Closing Reception and Signing
MATTE Editions HQ
1899 Fulton Street, Brooklyn, NY 11233
6 - 8 pm, Thursday July 8th 2021
www.matteeditions.com
matteeditions@gmail.com
A closing reception and book signing for Fever will be held at MATTE Editions’ new Brooklyn headquarters at 1899 Fulton Street, on Thursday, July 8th, 6-8pm. Fever is a book of 50 color photographs by Allen Frame, made in 1981 in New York City. Photographs from the book are accompanied by an exhibition curated by Frame, that includes work by artists depicted in his book, including Charles Boone, Darrel Ellis, Frank Franca, Nan Goldin, Jody Guralnick, Dan Mahoney, Kevin Teare, Ken Tisa, Coco Ugaz, Jane Warrick, David Wilson and Zamba and other works from Frame's collection by Sheyla Baykal, Frank Franca, Robert Penner, and Laurie Sagalyn, The exhibition is produced in collaboration with Gitterman Gallery which has a concurrent online exhibition of work from Fever.

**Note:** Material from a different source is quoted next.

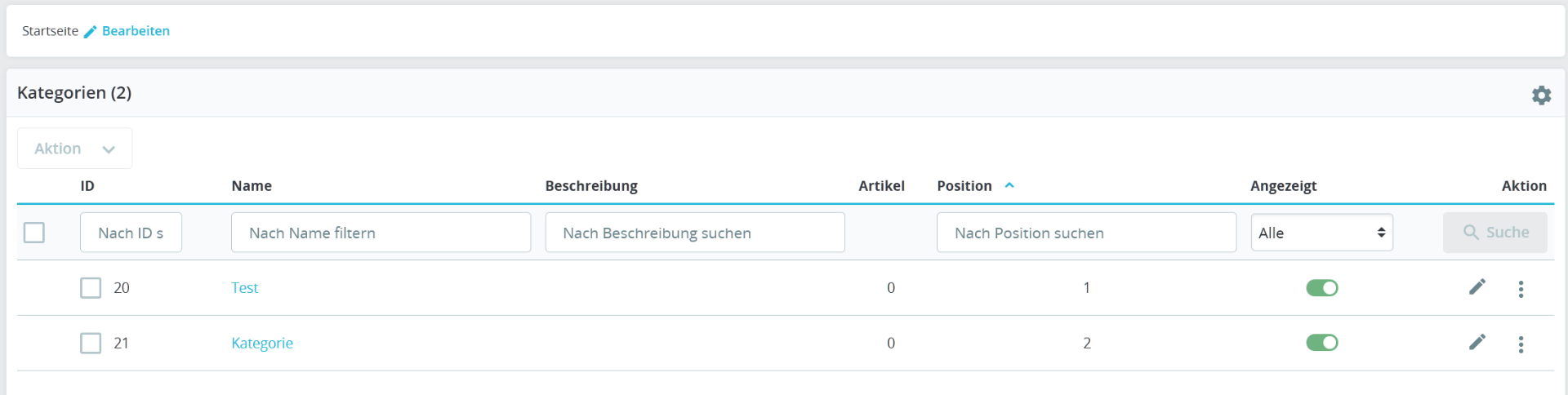Open the Aktion bulk dropdown
Image resolution: width=1568 pixels, height=395 pixels.
(74, 149)
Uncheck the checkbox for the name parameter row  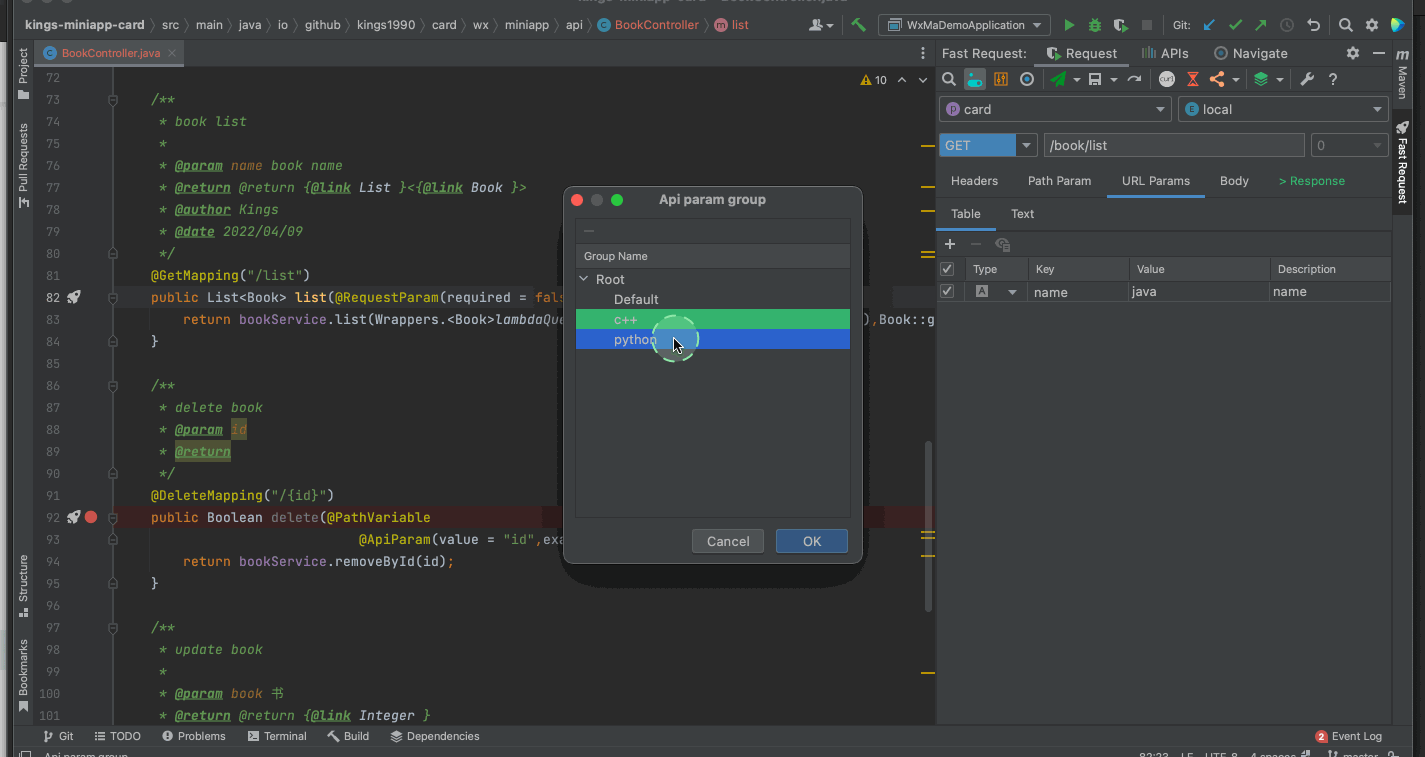coord(947,292)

The introduction to Fever is by Drew Sawyer, Phillip Leonian and Edith Rosenbaum Leonian Curator at the Brooklyn Museum. The book is published in an edition of 600 copies, 152 pages, 50 color photographs and ephemera. A deluxe edition of 25 copies priced at $200 each includes a 4x6 digital chromogenic print of the photograph Bob, George, Bill, Charlie, and Zamba at Jones Beach signed and hand numbered by the artist.
Fever is the 6th book published by Matte Editions, the Brooklyn-based publishing imprint of Matthew Leifheit. MATTE Magazine, founded in 2010 as a platform for new ideas in photography, has recently published work by emerging artists including Chanell Stone, Leor Miller, Olivia Reavey, and Hak Dixon. An upcoming issue of Matte featuring Shohei Miyachi will be launched with an exhibition of the artist's work, curated by Allen Frame, opening Thursday July 22.

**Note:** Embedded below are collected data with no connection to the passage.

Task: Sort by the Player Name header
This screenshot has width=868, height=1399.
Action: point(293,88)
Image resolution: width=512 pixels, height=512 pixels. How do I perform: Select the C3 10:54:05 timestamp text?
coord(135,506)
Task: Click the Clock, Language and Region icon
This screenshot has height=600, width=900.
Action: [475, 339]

Gitterman Gallery is proud to present an online exhibition of color photographs by Allen Frame from New York in 1981, in conjunction with the release of his new book, Fever (MATTE Editions, 2021).
Frame moved to New York from his home in Mississippi in 1977 and began to photograph friends he knew from his college days in Boston and others he was meeting. By 1981, he had a circle of artist friends that he photographed in his apartment, their studios, on beaches, and on the streets of New York, including the artists Charles Boone, Darrel Ellis, Frank Franca, Robert Gober, Nan Goldin, Dan Mahoney, Frank Moore, Cady Noland, Kevin Teare, Ken Tisa, Coco Ugaz, Jane Warrick, David Wilson, and Zamba.
Though Frame had previously worked mostly in black and white, in 1981, he photographed extensively with color. In an article on this work in the Winter 2021 issue of Aperture, Brendan Embser writes:
“He used available light, gentle ochres and greens, the faint shade of blue when sky is indistinguishable from water. He composed his frames with beguiling precision, with just-off symmetry and split-screen scenes demarcated by paintings or doorjambs.”
At the end of the book, Frame interviews eight of the artists who are still living about that period in New York. As he notes in his essay:
“Many of the men in these pictures died of AIDS: Bill, Charlie, Darrel, Dan, Coco, John West, Frank Moore, Tom Reeder, Bob Applegarth. It is heartbreaking to contemplate them. We were full of joy and hopefulness about our lives, about what we would accomplish creatively, about our close-knit relationships. For all of us, finding like-minded friends and lovers in a city with so many possibilities like New York was something we had yearned for. In 1981, AIDS had not yet entered our lives directly, though we had read the first reports of its appearance. Within a few years, we were all part of its devastation.”